> _Task_:
Repeat the records below in their entirety, exactly.

> _Material shown_:

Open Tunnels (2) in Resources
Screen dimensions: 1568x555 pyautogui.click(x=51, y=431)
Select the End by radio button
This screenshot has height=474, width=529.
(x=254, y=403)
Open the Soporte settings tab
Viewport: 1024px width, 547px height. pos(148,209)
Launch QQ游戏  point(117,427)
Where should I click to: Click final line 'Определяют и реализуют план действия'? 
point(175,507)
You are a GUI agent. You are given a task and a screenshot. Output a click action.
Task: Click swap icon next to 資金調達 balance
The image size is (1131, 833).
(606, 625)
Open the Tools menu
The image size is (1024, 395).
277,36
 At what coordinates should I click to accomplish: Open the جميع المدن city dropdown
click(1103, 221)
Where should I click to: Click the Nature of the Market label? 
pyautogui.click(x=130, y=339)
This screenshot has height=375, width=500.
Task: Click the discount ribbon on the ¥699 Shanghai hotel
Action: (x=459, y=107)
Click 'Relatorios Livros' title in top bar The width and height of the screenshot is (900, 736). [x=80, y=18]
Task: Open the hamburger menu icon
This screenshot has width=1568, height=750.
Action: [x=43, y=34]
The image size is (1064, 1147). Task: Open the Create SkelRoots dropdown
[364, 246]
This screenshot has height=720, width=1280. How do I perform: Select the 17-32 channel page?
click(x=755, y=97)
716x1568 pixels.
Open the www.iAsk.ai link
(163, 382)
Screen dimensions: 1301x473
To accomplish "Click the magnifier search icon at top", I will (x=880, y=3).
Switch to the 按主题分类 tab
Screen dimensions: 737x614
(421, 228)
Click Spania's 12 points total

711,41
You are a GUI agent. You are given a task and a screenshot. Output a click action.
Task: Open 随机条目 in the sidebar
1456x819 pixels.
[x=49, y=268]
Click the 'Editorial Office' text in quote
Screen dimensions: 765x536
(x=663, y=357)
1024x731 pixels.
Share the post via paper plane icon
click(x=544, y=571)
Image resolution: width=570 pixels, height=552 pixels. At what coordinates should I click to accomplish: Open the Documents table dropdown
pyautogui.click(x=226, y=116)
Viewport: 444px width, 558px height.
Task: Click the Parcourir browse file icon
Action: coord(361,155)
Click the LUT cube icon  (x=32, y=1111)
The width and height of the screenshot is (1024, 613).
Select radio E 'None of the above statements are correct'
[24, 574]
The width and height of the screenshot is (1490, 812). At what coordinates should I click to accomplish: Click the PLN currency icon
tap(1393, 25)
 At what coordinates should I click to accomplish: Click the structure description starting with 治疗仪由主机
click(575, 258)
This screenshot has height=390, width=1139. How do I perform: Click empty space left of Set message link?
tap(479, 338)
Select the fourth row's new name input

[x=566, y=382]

> _Written response_:
Open Tunnels (2) in Resources
Screen dimensions: 1568x555 pyautogui.click(x=51, y=431)
Select the End by radio button
This screenshot has height=474, width=529.
(x=254, y=403)
Open the Soporte settings tab
Viewport: 1024px width, 547px height. pos(148,209)
Launch QQ游戏  point(117,427)
Where should I click to: Click final line 'Определяют и реализуют план действия'? 
point(175,507)
You are a GUI agent. You are given a task and a screenshot. Output a click action.
Task: Click swap icon next to 資金調達 balance
The image size is (1131, 833).
(606, 625)
Open the Tools menu
The image size is (1024, 395).
277,36
 At what coordinates should I click to accomplish: Open the جميع المدن city dropdown
click(1103, 221)
Where should I click to: Click the Nature of the Market label? 
pyautogui.click(x=130, y=339)
This screenshot has height=375, width=500.
Task: Click the discount ribbon on the ¥699 Shanghai hotel
Action: (x=459, y=107)
Click 'Relatorios Livros' title in top bar The width and height of the screenshot is (900, 736). [x=80, y=18]
Task: Open the hamburger menu icon
This screenshot has width=1568, height=750.
Action: [x=43, y=34]
The image size is (1064, 1147). Task: Open the Create SkelRoots dropdown
[364, 246]
This screenshot has height=720, width=1280. How do I perform: Select the 17-32 channel page?
click(x=755, y=97)
716x1568 pixels.
Open the www.iAsk.ai link
(163, 382)
Screen dimensions: 1301x473
To accomplish "Click the magnifier search icon at top", I will (x=880, y=3).
Switch to the 按主题分类 tab
Screen dimensions: 737x614
(421, 228)
Click Spania's 12 points total

711,41
You are a GUI agent. You are given a task and a screenshot. Output a click action.
Task: Open 随机条目 in the sidebar
1456x819 pixels.
[x=49, y=268]
Click the 'Editorial Office' text in quote
Screen dimensions: 765x536
(x=663, y=357)
1024x731 pixels.
Share the post via paper plane icon
click(x=544, y=571)
Image resolution: width=570 pixels, height=552 pixels. At what coordinates should I click to accomplish: Open the Documents table dropdown
pyautogui.click(x=226, y=116)
Viewport: 444px width, 558px height.
Task: Click the Parcourir browse file icon
Action: coord(361,155)
Click the LUT cube icon  (x=32, y=1111)
The width and height of the screenshot is (1024, 613).
Select radio E 'None of the above statements are correct'
[24, 574]
The width and height of the screenshot is (1490, 812). At what coordinates should I click to accomplish: Click the PLN currency icon
tap(1393, 25)
 At what coordinates should I click to accomplish: Click the structure description starting with 治疗仪由主机
click(575, 258)
This screenshot has height=390, width=1139. How do I perform: Click empty space left of Set message link?
tap(479, 338)
Select the fourth row's new name input

[x=566, y=382]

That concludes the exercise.